Evaluate the integral.

integral 1/((x-2)(x+2))
Note: Use an upper-case "C" for the constant of integration.

I keep getting 1/4[log(2-x)-log(x+2)]+C and the system is saying its wrong... Please help!

I got

(1/4) (ln(x-2) - ln(x+2) ) + c

how did your x-2 from the original denominator turn into 2-x)
I used partial fractions

Ty

To evaluate the given integral, you need to perform partial fraction decomposition. This will involve expressing the rational function 1/((x-2)(x+2)) as a sum of simpler fractions.

Here's how you can do it step by step:

Step 1: Factor the denominator:
(x - 2)(x + 2)

Step 2: Write the partial fraction decomposition:
1/((x - 2)(x + 2)) = A/(x - 2) + B/(x + 2)

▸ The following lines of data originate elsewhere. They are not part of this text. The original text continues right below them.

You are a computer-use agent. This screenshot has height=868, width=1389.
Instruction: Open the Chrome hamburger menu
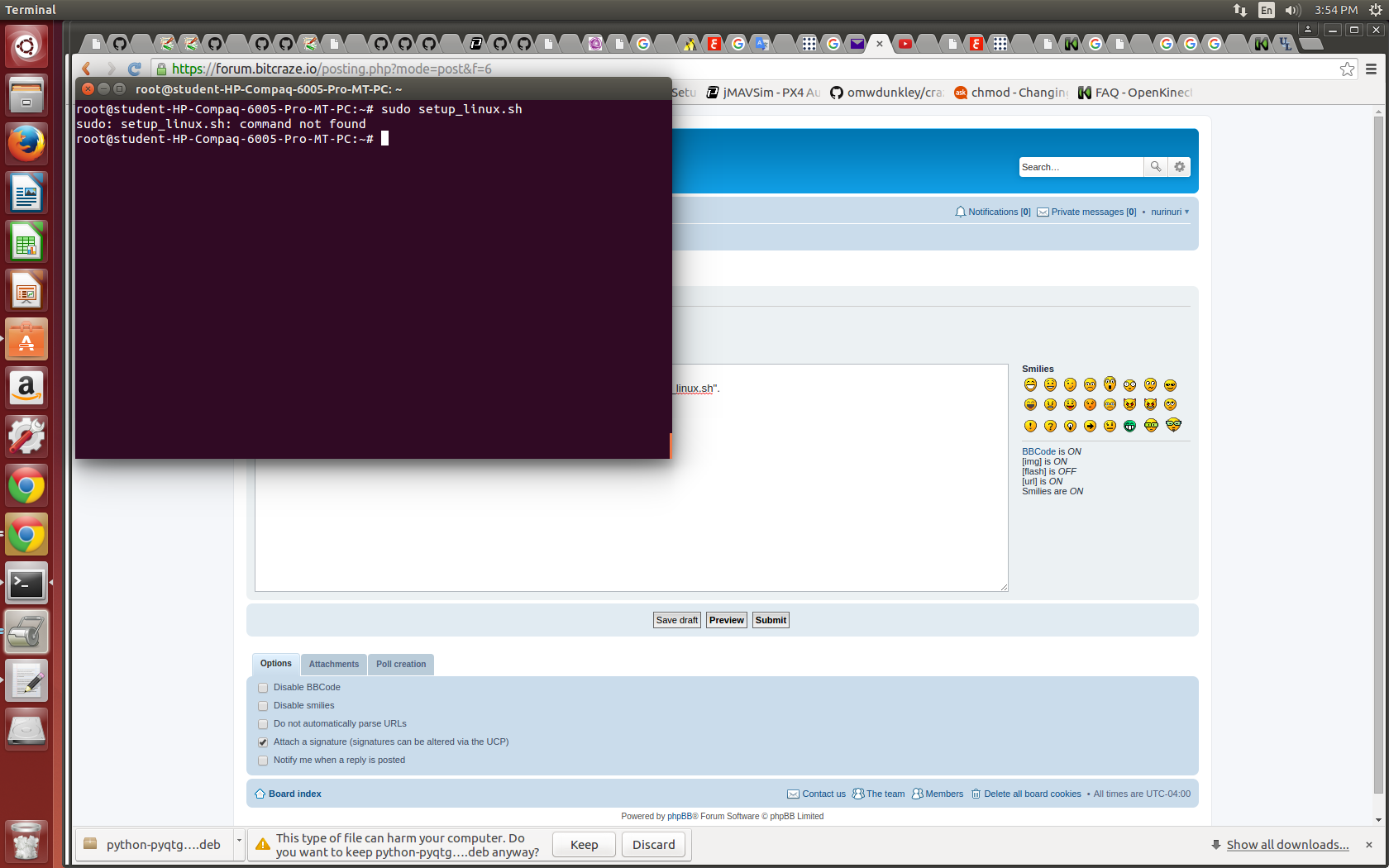1371,69
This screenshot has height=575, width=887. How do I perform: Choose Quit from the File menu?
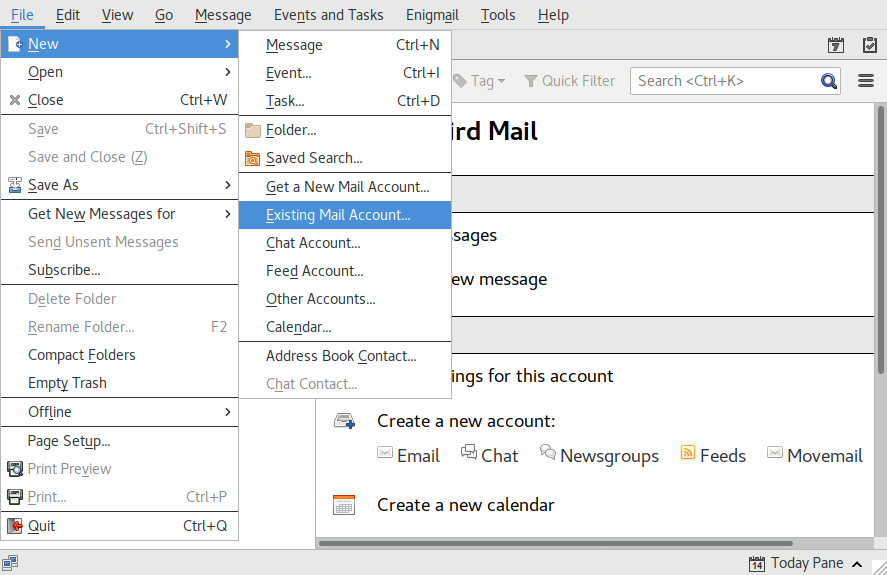(x=42, y=526)
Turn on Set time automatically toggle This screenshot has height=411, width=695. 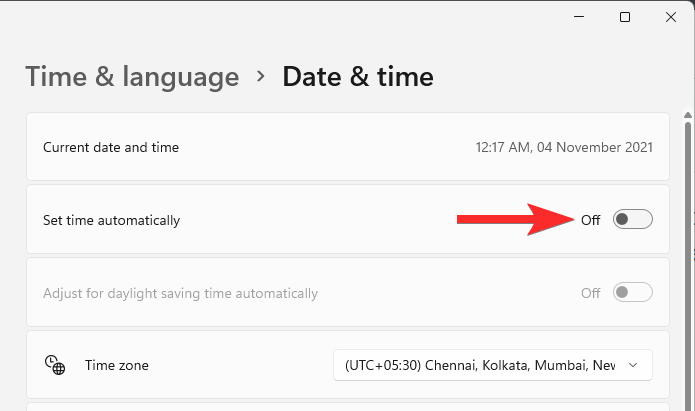[x=632, y=219]
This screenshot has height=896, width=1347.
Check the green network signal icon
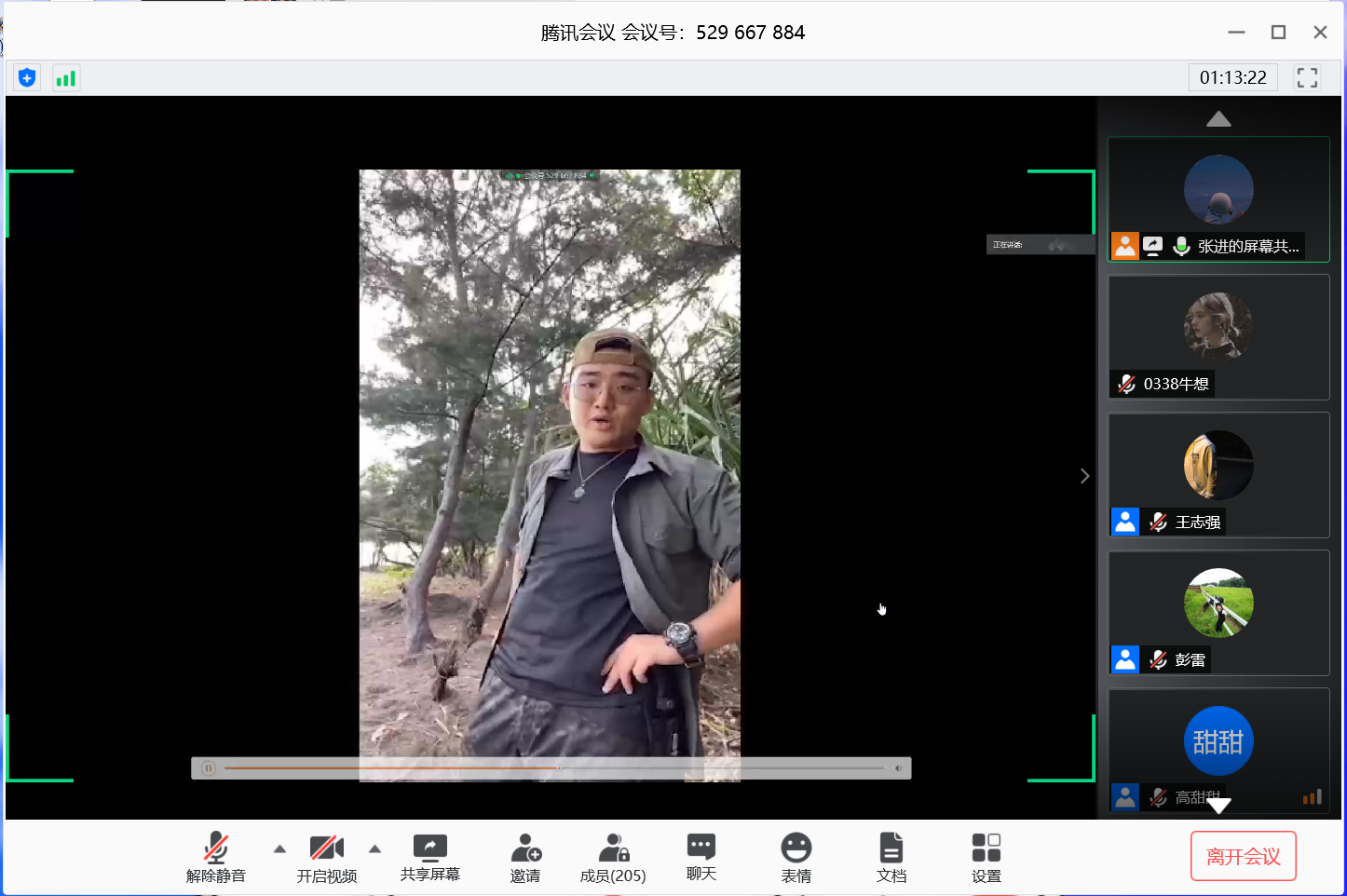[x=65, y=78]
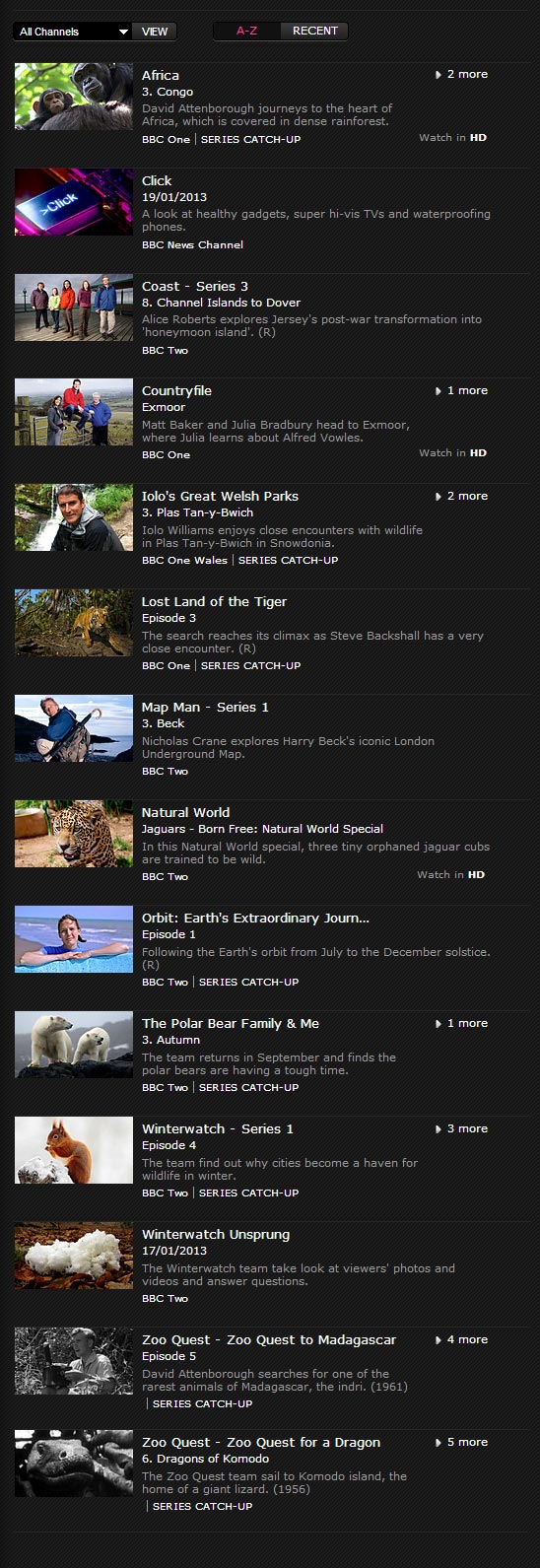Expand 2 more episodes of Africa
Viewport: 540px width, 1568px height.
pyautogui.click(x=461, y=74)
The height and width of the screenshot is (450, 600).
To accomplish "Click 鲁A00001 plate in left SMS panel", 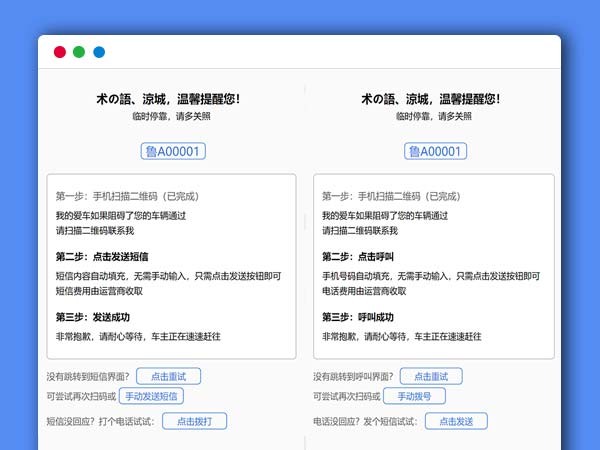I will [x=172, y=152].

Step 3: Determine the values of A and B. To do this, you can use a common denominator and equate the numerators:
1 = A*(x + 2) + B*(x - 2)

Step 4: Solve for A and B. You can do this by substituting values for x that will eliminate one of the terms:
For x = 2: 1 = A*(2 + 2) + B*(2 - 2)
Simplifying the equation gives you: 1 = 4A

For x = -2: 1 = A*(-2 + 2) + B*(-2 - 2)
Simplifying the equation gives you: 1 = -4B

Solving for A and B individually:
From the equation 1 = 4A, you get A = 1/4
From the equation 1 = -4B, you get B = -1/4

Step 5: Substitute the values of A and B back into the partial fraction decomposition:
1/((x - 2)(x + 2)) = 1/4 * (1 / (x - 2)) - 1/4 * (1 / (x + 2))

Step 6: Evaluate the integrals of the decomposed fractions:
∫(1/((x - 2)(x + 2))) dx = ∫(1/4 * (1 / (x - 2)) - 1/4 * (1 / (x + 2))) dx
= 1/4 * ln|x - 2| - 1/4 * ln|x + 2| + C

Therefore, the correct evaluation of the integral is: 1/4 * ln|x - 2| - 1/4 * ln|x + 2| + C, where C is the constant of integration.